** START OF READING TEXT **

- Born: Green Bay, Wisconsin
- Occupation: Comics artist
- Writing career
- Notable awards: Eisner Award (2006)
- Website: aaronrenier.com

= Aaron Renier =

American comics artist

Aaron Renier is an American comics artist and author.

== Biography ==
Renier was born in Green Bay, Wisconsin. Between 2000 and 2009, he lived in Portland, Oregon and Brooklyn, New York before settling in West Town, Chicago.

In 2010, Renier received the inaugural Sendak Fellowship.

His graphic novel Spiral-Bound was published by Top Shelf Productions in September 2005 and won him the 2006 Eisner award for "Talent Deserving of Wider Recognition." In 2008, he began providing illustrations for the book series The Knights' Tales written by Gerald Morris. He also Alice Shertle's 2009 picture book An Anaconda Ate My Homework. He has also created The Unsinkable Walker Bean and illustrated Charlotte Perkins Gilman's The Yellow Wallpaper. He sometimes collaborates with colorist Alec Longstreth.

** END OF READING TEXT **
** START OF MATERIAL SUPPLIED **

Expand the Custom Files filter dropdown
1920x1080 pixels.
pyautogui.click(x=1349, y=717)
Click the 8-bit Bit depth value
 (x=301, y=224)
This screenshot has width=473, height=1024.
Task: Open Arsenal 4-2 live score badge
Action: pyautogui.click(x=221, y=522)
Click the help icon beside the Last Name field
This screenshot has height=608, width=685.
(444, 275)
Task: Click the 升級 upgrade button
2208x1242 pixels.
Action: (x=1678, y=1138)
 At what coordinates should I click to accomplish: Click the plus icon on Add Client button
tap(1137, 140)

** END OF MATERIAL SUPPLIED **

WRITTEN TASK —
Print the section of the Aaron Renier biography that begins with the words containing "In 2010, Renier" and ends with "colorist Alec Longstreth.".

RESPONSE TO THE EXERCISE —
In 2010, Renier received the inaugural Sendak Fellowship.

His graphic novel Spiral-Bound was published by Top Shelf Productions in September 2005 and won him the 2006 Eisner award for "Talent Deserving of Wider Recognition." In 2008, he began providing illustrations for the book series The Knights' Tales written by Gerald Morris. He also Alice Shertle's 2009 picture book An Anaconda Ate My Homework. He has also created The Unsinkable Walker Bean and illustrated Charlotte Perkins Gilman's The Yellow Wallpaper. He sometimes collaborates with colorist Alec Longstreth.